Just two days earlier, that democratic promise suffered a violent blow. Senator Alex Padilla, a sitting U.S. lawmaker, was forcibly handcuffed and removed by federal agents while attempting to question Homeland Security Secretary Kristi Noem at a public event (CBS News, 2025; NPR, 2025). He identified himself, calmly and clearly, yet was zip-tied and paraded out as if he were a threat to national security rather than a constitutionally elected official fulfilling his duty (PBS NewsHour, 2025; Politico, 2025a).
This was no isolated overreach. Padilla’s ordeal was part of a disturbing trend: the steady weaponization of law to punish dissent. Within the past year, Trump-aligned prosecutors have pursued contempt charges against critical judges, detained immigration activists for releasing already-public information, and even explored the invocation of the Insurrection Act against peaceful demonstrators (Harvard Law Today, 2025; United Way NCA, 2025; Annual Reviews, 2023; Cardozo Law Review, 2024).
The shocking images of Padilla’s restraint galvanized protests across California and beyond, prompting many—myself included—to join demonstrations with renewed urgency. For me, the moment was both political and personal. Like Senator Padilla, who left engineering to serve his community (Politico, 2025b), I left a long career in healthcare and life sciences to pursue advocacy. His calm defiance amid repression reminded me of my own parents’ warning cries: Holocaust survivors who believed that “Never Again” was not a slogan but a mandate (Times of Israel, 2023; Mosaic Magazine, 2017).

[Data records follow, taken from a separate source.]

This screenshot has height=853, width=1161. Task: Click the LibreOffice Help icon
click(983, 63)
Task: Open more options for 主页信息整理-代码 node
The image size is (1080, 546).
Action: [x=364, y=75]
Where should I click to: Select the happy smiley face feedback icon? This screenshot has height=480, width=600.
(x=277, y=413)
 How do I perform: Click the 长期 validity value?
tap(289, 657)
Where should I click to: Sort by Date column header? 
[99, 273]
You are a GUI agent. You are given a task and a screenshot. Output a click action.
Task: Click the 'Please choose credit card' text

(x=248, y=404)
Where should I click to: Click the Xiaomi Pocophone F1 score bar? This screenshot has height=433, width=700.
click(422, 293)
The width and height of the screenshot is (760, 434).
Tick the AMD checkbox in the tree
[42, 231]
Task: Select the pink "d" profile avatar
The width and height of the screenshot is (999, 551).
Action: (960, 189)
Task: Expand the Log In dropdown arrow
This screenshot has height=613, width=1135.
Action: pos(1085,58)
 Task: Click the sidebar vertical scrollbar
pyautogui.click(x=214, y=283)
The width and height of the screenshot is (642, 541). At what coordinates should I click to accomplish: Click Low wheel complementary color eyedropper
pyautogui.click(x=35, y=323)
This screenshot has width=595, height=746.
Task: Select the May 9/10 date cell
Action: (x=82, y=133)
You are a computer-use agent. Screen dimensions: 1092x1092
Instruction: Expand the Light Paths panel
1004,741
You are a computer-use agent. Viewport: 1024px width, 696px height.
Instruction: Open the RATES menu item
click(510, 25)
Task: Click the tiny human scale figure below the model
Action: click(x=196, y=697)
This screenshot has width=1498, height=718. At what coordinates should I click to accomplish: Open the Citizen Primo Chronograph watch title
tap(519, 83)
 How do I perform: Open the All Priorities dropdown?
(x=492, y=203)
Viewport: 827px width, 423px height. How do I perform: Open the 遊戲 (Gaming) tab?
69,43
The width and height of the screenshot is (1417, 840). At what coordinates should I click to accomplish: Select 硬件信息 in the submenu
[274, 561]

On the day of the “No Kings” protest, I helped coordinate a street blockade along Spring Street, linking arms with students, teachers, veterans, immigrants, and artists. Despite recent crackdowns—rubber bullets, tear gas, and the heavy presence of the National Guard (Patch, 2025; PBS NewsHour, 2025; Los Angeles Times, 2025)—our protest remained peaceful. That outcome was no accident. It was the product of strategic planning, community solidarity, and perhaps a fleeting restraint by law enforcement (NBC Los Angeles, 2025; LAist, 2025; Truthout, 2025).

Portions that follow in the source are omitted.